As of June 2009, Fannie alone owned or guaranteed more than $388 billion in high-risk mortgage investments. “They created an environment in which even mortgage-backed securities assembled by others could find a ready home. The problem was that the trillions of dollars in play were low-risk investments only if real estate prices continued to rise. Once prices began to fall, the whole house of cards came down with them.”
Take away Fannie and Freddie, and these highly liquid markets would never have emerged. The whole mess would never have happened. In 2005, then-Federal Reserve Chief Alan Greenspan warned Congress about Fannie and Freddie, saying, “We are placing the total financial system of the future at risk.”
What occurred then “was extraordinary,” Hassettt said. “For the first time in history, a serious Fannie and Freddie reform bill was passed by the Senate Banking Committee.” It was supported by then-President Bush. The bill would have required Fannie and Freddie to eliminate their investments in risky loans. Many loans were given to low-income borrowers who couldn’t afford them. But the Democrats voted against the bill. So, it was Democrats who created the financial problems that helped dig the “ditch” when they launched “affordable housing mandates” that lowered lending standards.

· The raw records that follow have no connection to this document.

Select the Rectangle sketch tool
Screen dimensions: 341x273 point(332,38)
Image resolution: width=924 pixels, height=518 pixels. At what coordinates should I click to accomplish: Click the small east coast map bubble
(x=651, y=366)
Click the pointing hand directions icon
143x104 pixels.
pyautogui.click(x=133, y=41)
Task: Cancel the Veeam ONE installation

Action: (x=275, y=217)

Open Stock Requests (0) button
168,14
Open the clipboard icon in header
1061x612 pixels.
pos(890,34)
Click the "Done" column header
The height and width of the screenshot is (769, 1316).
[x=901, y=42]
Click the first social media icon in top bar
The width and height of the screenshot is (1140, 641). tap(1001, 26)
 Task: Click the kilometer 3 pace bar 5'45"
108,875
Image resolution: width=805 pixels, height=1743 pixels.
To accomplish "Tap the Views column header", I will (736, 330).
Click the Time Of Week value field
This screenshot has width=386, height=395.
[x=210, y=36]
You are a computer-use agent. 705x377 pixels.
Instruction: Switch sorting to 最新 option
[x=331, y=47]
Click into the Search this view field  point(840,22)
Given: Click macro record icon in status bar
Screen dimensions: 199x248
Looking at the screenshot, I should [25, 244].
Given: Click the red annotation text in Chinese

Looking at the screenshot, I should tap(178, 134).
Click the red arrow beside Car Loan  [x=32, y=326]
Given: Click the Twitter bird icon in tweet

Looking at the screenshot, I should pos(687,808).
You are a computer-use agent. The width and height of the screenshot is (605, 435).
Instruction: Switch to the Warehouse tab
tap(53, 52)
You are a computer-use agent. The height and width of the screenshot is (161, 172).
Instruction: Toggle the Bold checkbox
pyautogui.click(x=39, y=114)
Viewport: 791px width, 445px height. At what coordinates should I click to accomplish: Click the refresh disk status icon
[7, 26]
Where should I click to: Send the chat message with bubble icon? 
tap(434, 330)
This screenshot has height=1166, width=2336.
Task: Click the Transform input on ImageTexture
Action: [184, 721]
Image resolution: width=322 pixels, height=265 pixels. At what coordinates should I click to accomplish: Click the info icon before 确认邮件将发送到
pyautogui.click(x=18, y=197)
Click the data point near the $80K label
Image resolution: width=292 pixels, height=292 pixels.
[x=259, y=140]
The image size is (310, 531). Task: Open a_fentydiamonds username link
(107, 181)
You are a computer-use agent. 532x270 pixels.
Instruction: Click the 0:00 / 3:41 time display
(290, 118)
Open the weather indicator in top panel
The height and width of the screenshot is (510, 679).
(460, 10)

According to Wallison, today Fannie and Freddie hold $5.5 trillion in mortgage loans. “They have lost billions of federal dollars and continue to bleed billions more because of the high default rate.” Fannie’s and Freddy’s toxic assets set off the financial crisis that TARP I and II (Troubled Asset Relief Programs) were supposed to have eliminated. The housing crisis was the central cause of the recession, Wallison said. Other proposals by Bush to oversee Fannie and Freddie were shot down by Rep. Barney Frank (D-Mass) and Maxine Waters (D-Calif).
Senior Fellow at the Hoover Institution Thomas Sowell, Sept 7 agreed in All Clear Politics that the risky loans by Fannie and Freddie are what “set off the chain reaction that bought down the whole economy…The current policies of the Obama Administration are a continuation of the same policies that brought on the current economic problems—all in the name of Fannie Mae and Freddie Mac—still sacred cows in Washington.”
And so Obama keeps digging and digging the ditch.